Companhia está construindo uma nova sede global totalmente sustentável e um centro de P&D para promover sua posição de líder de mercado em infraestrutura de recarga de veículos elétricos

A instalação de US$ 10 milhões e 3.600 m², com conclusão prevista para junho de 2019, reforça o compromisso da ABB com o avanço do desenvolvimento no campo da mobilidade sustentável. Recentemente, a multinacional conquistou o reconhecimento global da revista Fortune, que classificou a companhia na 8ª posição em seu ranking de empresas que estão “mudando o mundo”, por seus avanços em mobilidade elétrica e recarga de veículos elétricos.

Frank Muehlon, diretor geral de negócios de recarga elétrica da ABB comenta: “O investimento nesta nova sede e centro de P&D demonstra o compromisso da companhia com a liderança tecnológica e a definição do padrão quando se trata de mobilidade sustentável. A instalação nos permitirá aumentar o ritmo de testes e desenvolvimento de produtos, garantindo a entrega de produtos inovadores ao mercado mais rápido do que nunca”.

Localizado na parte sul do campus da Universidade de Tecnologia de Delft, o complexo, que poderá abrigar até 120 pessoas, marcará o retorno do negócio de recarga de veículos elétricos da ABB para o local de sua concepção. De fato, os estudantes que fundaram a Epyon (start-up de recarga de veículos elétricos adquirida pela ABB em 2011) são ex-alunos da Universidade de Tecnologia de Delft.

Com a interoperabilidade, foco principal para os carregadores da ABB, o edifício será equipado com a mais recente tecnologia para garantir que os equipamentos sejam compatíveis com todos os tipos de veículos. Simuladores foram criados exatamente para essa finalidade, de modo que 95% dos testes sejam realizados com um modelo digital de veículos no simulador.

Como o comportamento do carro e do carregador em climas quentes ou frios não pode ser testado no simulador, a ABB está desenvolvendo salas climatizadas para esse fim, nas quais os sistemas estarão sujeitos a condições extremas, incluindo uma faixa de temperatura de -40 a +40ºC e umidade elevada.

A instalação também está sendo projetada para o rápido crescimento de recarga para o segmento de ônibus elétricos, com áreas de teste grandes o suficiente para que um ônibus de transporte público possa entrar.

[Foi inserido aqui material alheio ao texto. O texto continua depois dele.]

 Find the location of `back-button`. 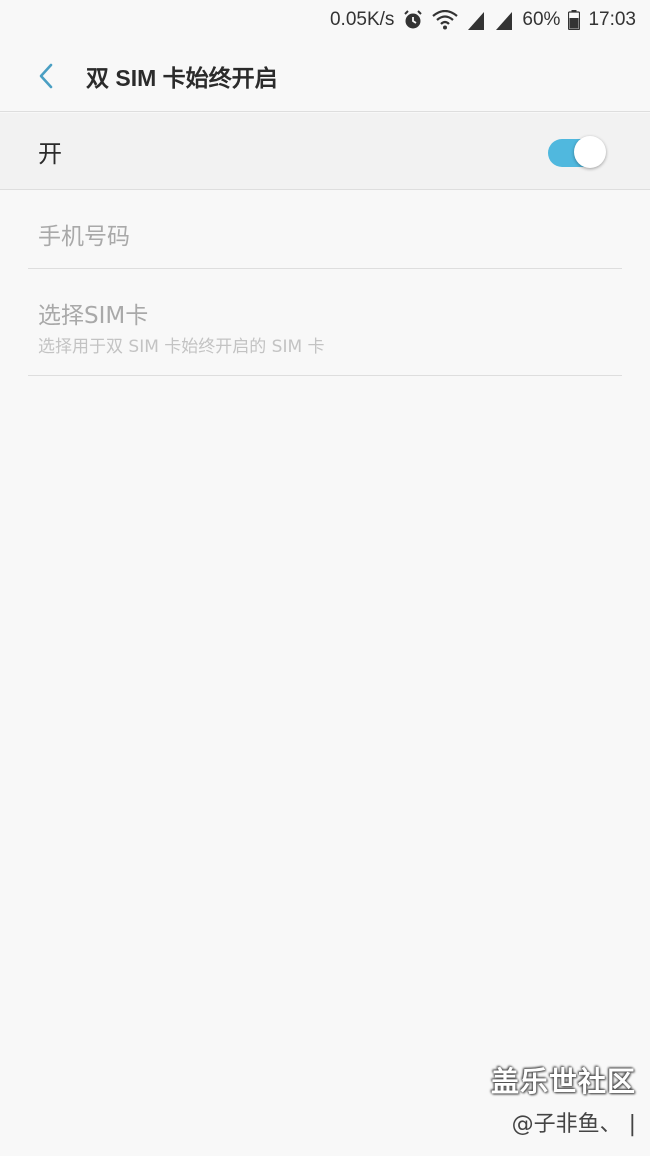

back-button is located at coordinates (46, 76).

Como parte do comprometimento da ABB em colaborar com o desenvolvimento do mundo sem consumir a terra, era vital não apenas criar um edifício que pudesse promover o progresso na mobilidade sustentável, mas também criar uma instalação 100% sustentável.

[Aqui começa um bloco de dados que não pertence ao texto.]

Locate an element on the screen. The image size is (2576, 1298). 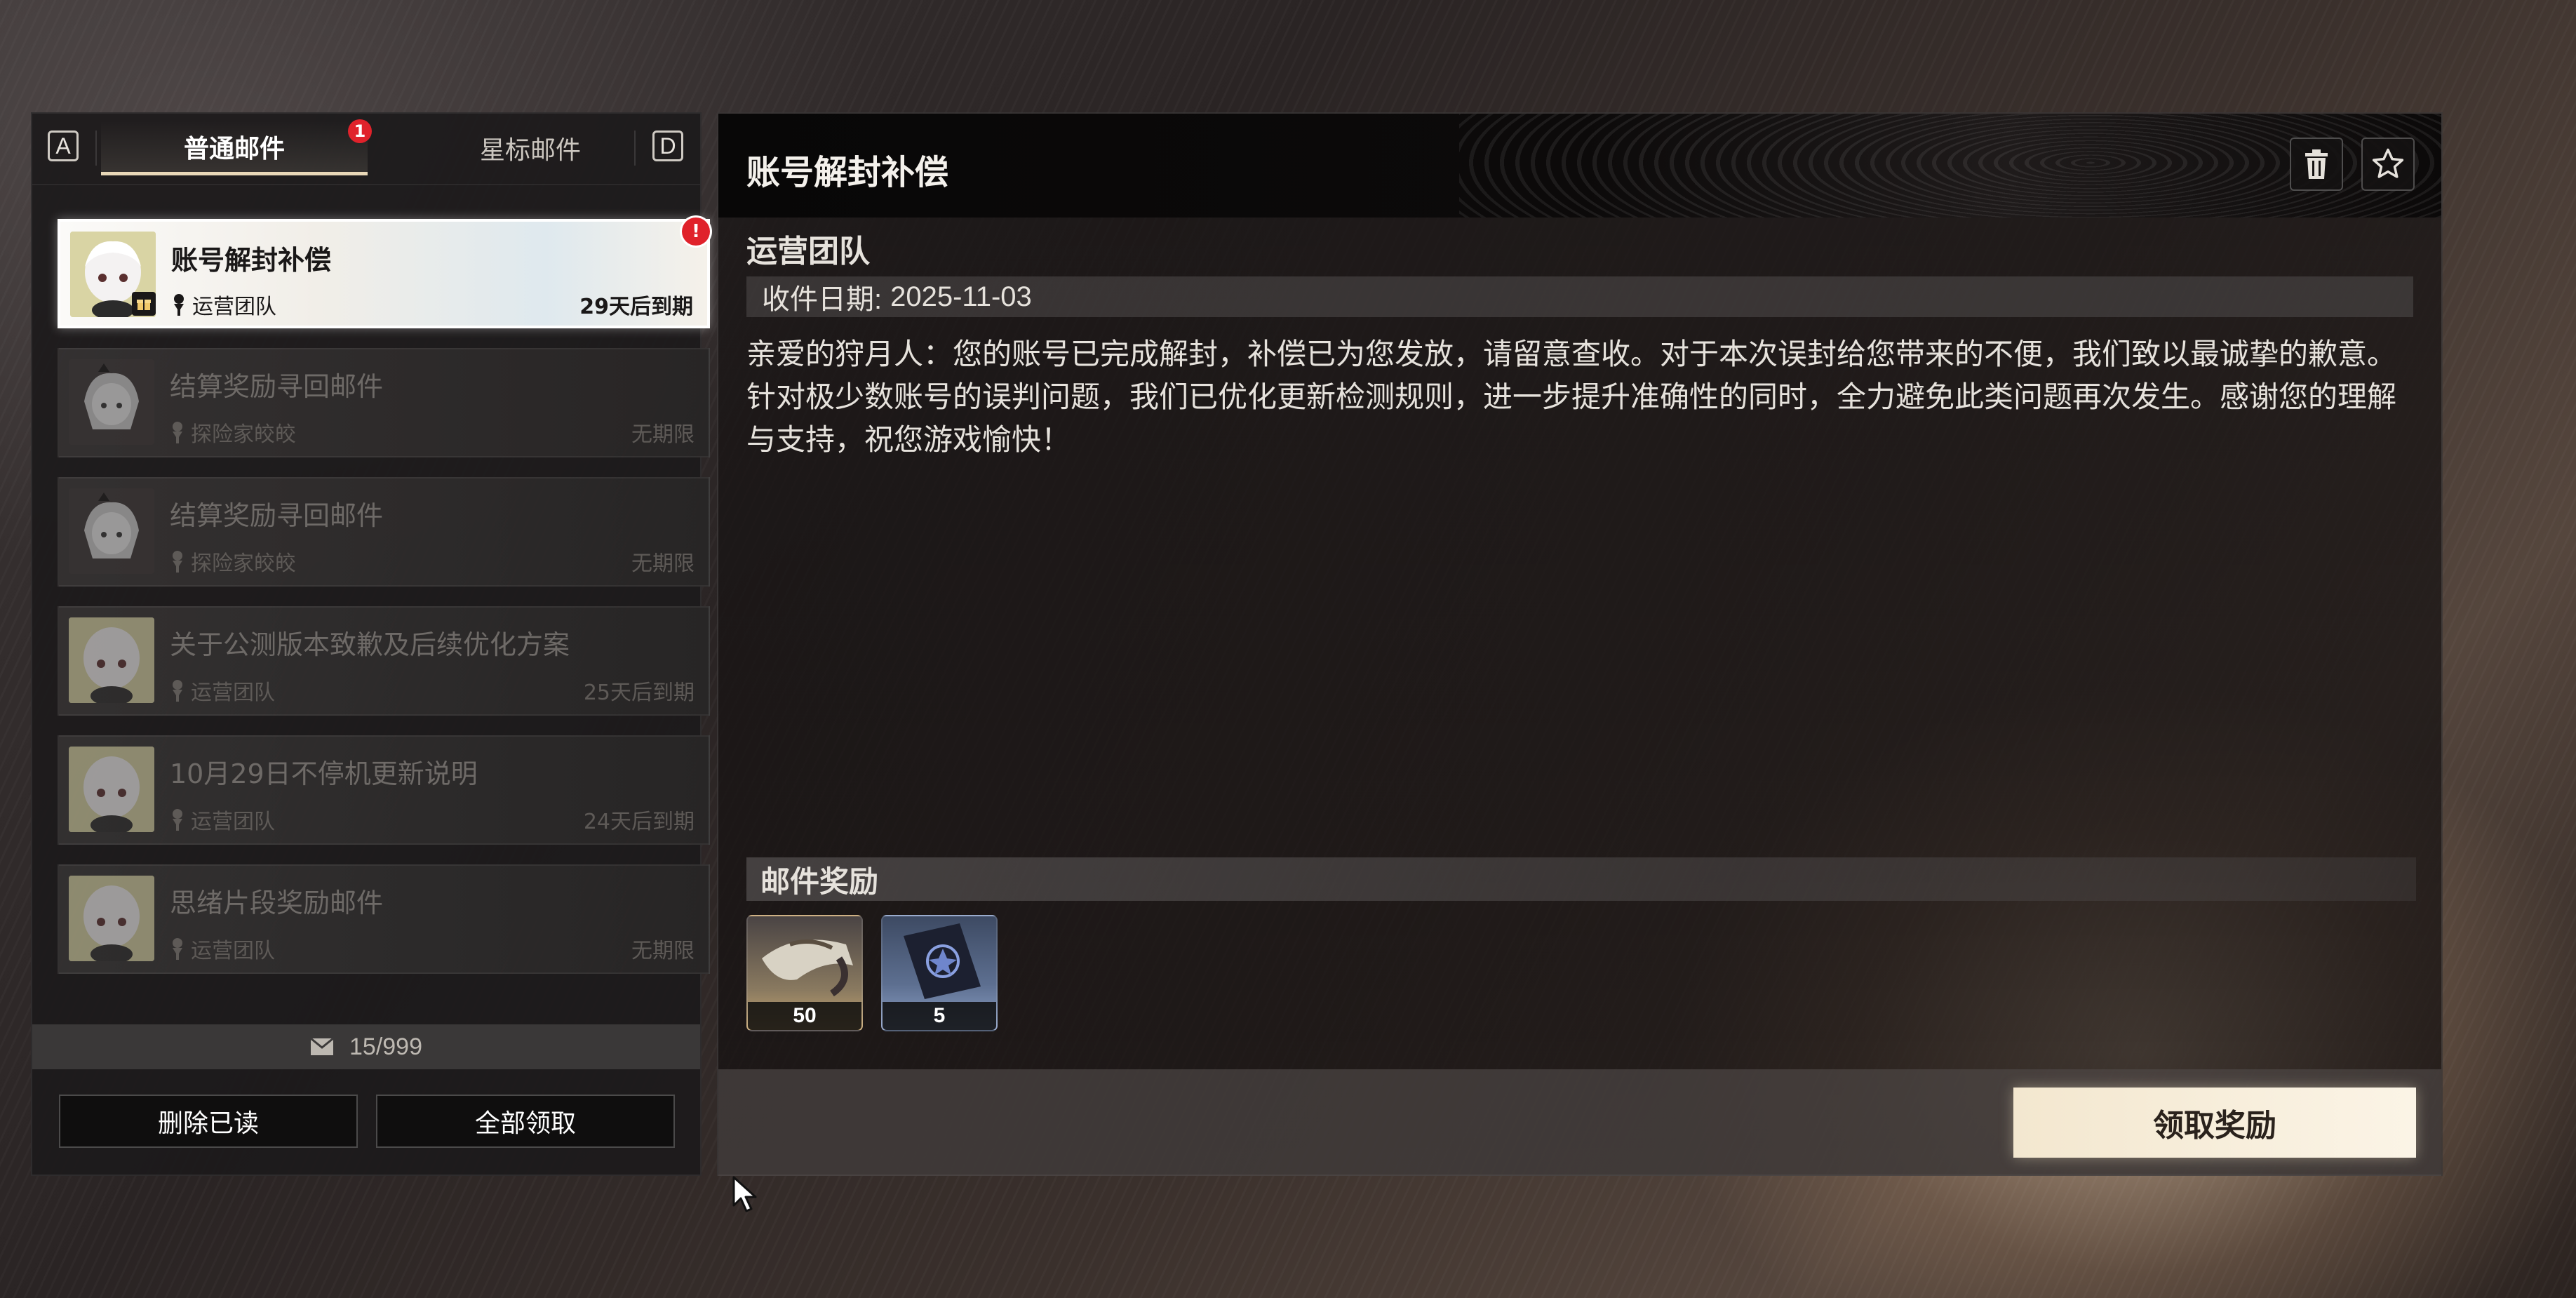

Para aquecimento e resfriamento, o complexo será conectado à usina geotérmica da Universidade de Tecnologia de Delft. Enquanto isso, o teto terá painéis solares, com os inversores solares da companhia para converter a energia gerada a partir do sol, que será utilizada para alimentar o complexo.

A ABB também integrará suas soluções elétricas em todo o edifício, incluindo transformadores, painéis, produtos de construção inteligentes e componentes de proteção, disjuntores, dispositivos de corrente residual, controle, sinalização, medição e acessórios inteligentes.

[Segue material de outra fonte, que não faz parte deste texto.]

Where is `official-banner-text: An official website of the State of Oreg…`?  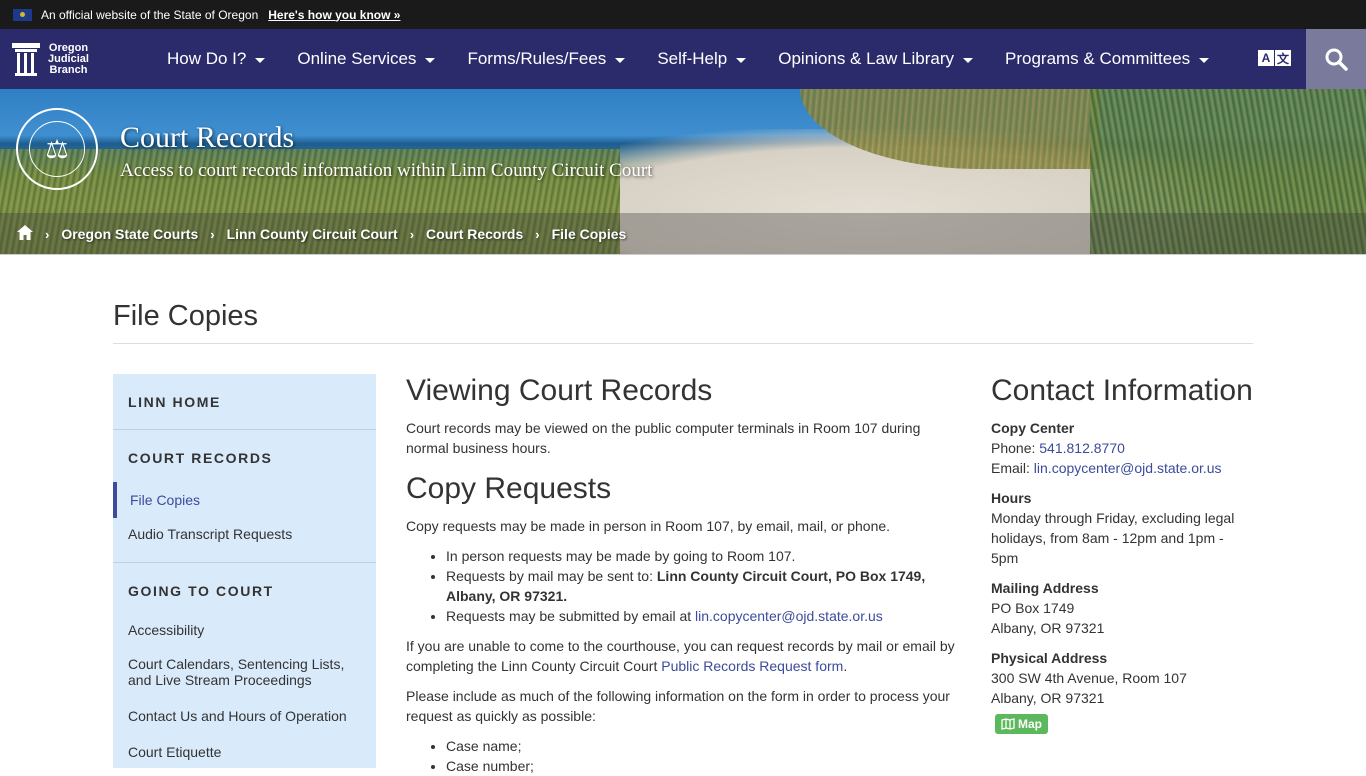
official-banner-text: An official website of the State of Oreg… is located at coordinates (150, 14).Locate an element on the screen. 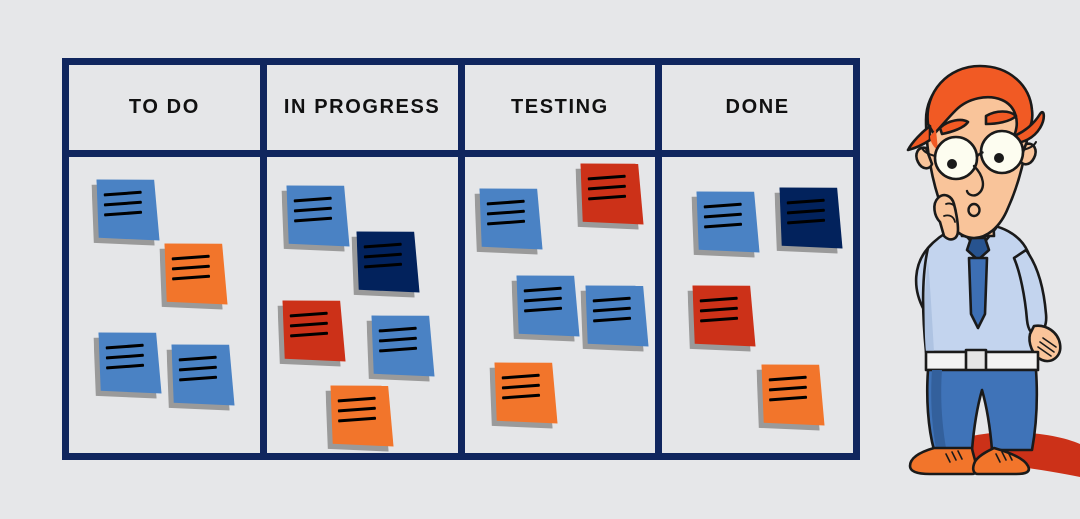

Frank conclui: “Este edifício marca um passo significativo no crescimento contínuo do nosso negócio de recarga de veículos elétricos. O fator mais importante para impulsionar os avanços tecnológicos é o talento, e não poderíamos pedir um local mais inspirador do que o campus da Universidade de Delft, onde estaremos cercados da próxima geração de engenheiros elétricos e industriais”.

A nova instalação da ABB poderá acomodar estudantes de mestrado e doutorado da Universidade de Tecnologia de Delft.